**Try it:**
Continue the piece on public health surveillance training in the Pacific from its last sentence.

**Text segment:**
↓

Service-Oriented Training in Public
Health
A Model for Enhancing Public Health Surveillance in the Pacific
Mahomed Said Patel
National Centre for Epidemiology and Population Health
Australian National University, Canberra, AUSTRALIA
The need
Every country needs the capacity to measure and analyse continuously
the health status of its population. It does so through public health
surveillance. Surveillance is not simply the collection and reporting of health
data. Surveillance tells us where health problems are, who is affected, and
where prevention and control activities should be directed. It helps us to
define priorities for health programs and policies, and also to evaluate their
effectiveness.
Without practitioners skilled in managing a system of public health
surveillance, the quality of assessment of a population’s health status will
be deficient and the resultant public health responses may even be harmful.
Without valid surveillance data, the allocation of scarce health resources will
be more likely to be driven by other vested interests, and not primarily by the
needs of the community.
In December 1995, SPC in collaboration with WHO and UNICEF sponsored
the Inter-agency Meeting on Health Information Requirements. This meeting
recorded the concerns on the accuracy, quality and usefulness of surveillance
data in the Pacific. Later on, the Pacific Public Health Surveillance Network
was formed to develop and implement strategies for enhancing surveillance.

↑

**Given material:**

↓

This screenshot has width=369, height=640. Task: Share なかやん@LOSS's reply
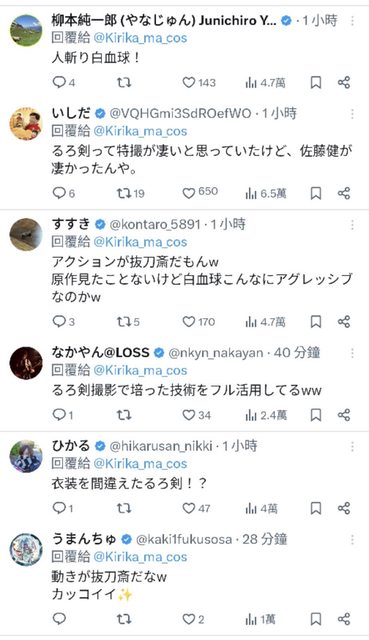[x=344, y=415]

↑

**Response area:**
The challenge
While various agencies conduct training in surveillance for health
professionals from the Pacific, such training is not done in a coordinated and
efficient manner to ensure professional and institutional development aimed at
capacity building.
Training in surveillance should not be conducted as another vertical
program. It should embody the principles for training articulated in the Pacific
through the Yanuca Declaration, the meeting on Postgraduate Medical Education in
the Pacific, and at the conferences on Community Health in Medical Education
held between 1991 and 1997.
The response
The Pacific should adopt the service-oriented model of training that
integrates training in surveillance with training in public health.
In this model, the trainee is based in the workplace, and the process
of training itself contributes immediately and directly to enhancing
surveillance and other public health activities and capacity building.
1. Who to train?
Training should be offered to all health professionals. As many public
health practitioners and generalist clinicians in the Pacific provide clinical
and public health services concurrently, they could participate in the same
training pathway in public health. Clinical specialists are important role
models in society; their commitment for enhancing surveillance must be secured.
2. How to train?
The training model is integrated with public health practice and
incorporates continuing education and graduate degree training. It would include
training in data collection and using the data for decision-making at the point
of collection, i.e. at the primary health care level.
Specific educational objectives for continuing education and graduate
degree training should be based on the needs of the practice environment.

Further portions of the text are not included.